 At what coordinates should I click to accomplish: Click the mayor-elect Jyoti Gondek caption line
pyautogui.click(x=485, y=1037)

○ ○ ○

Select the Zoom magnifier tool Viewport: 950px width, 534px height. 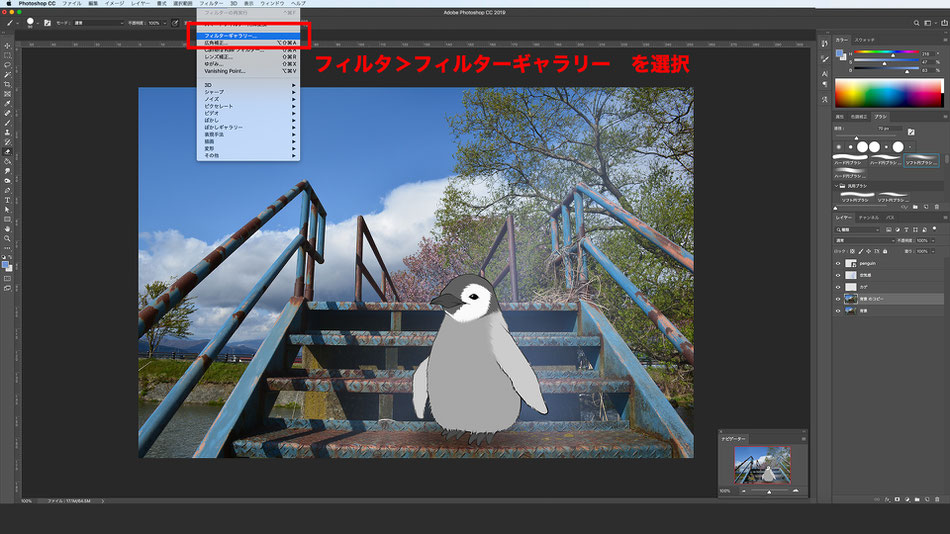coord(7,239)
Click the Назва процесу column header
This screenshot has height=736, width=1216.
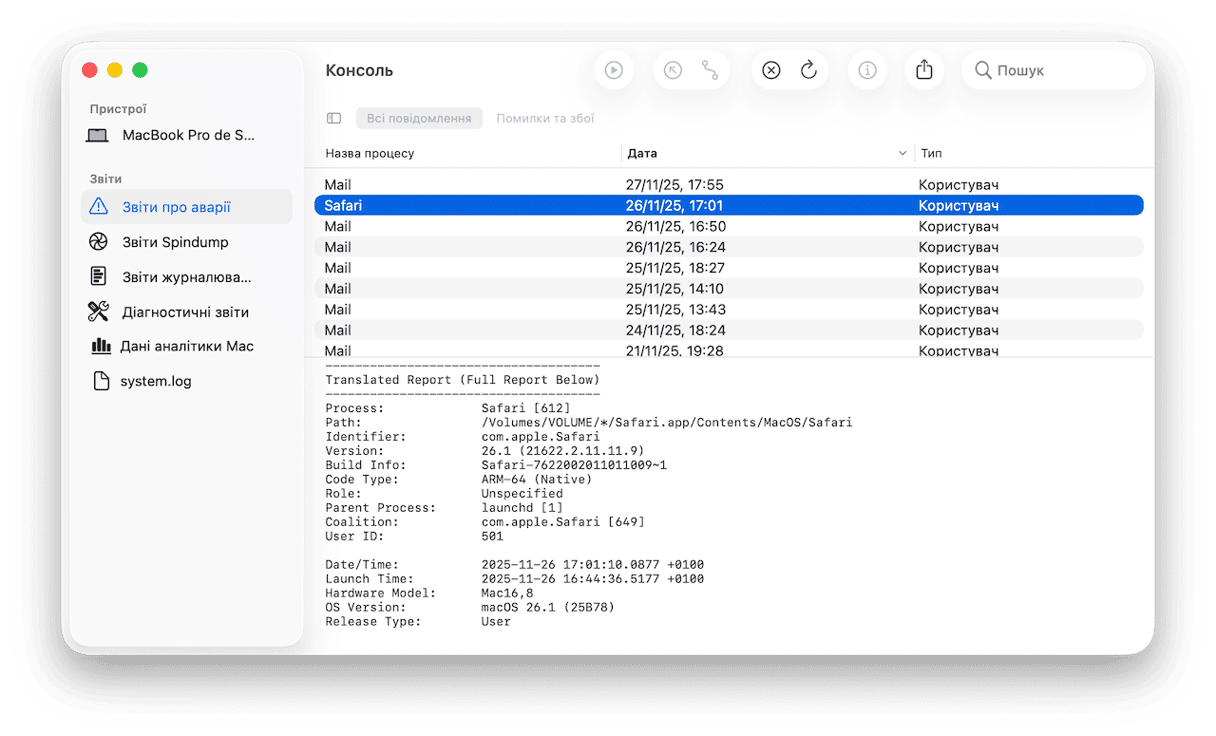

○ ○ ○

→ Problem requirements
Reproduce word for word the material above, starting with the line that has "Click the Назва процесу column header" and stopping after the line that has "This screenshot has height=736, width=1216.".

→ Solution for this task
Click the Назва процесу column header
This screenshot has height=736, width=1216.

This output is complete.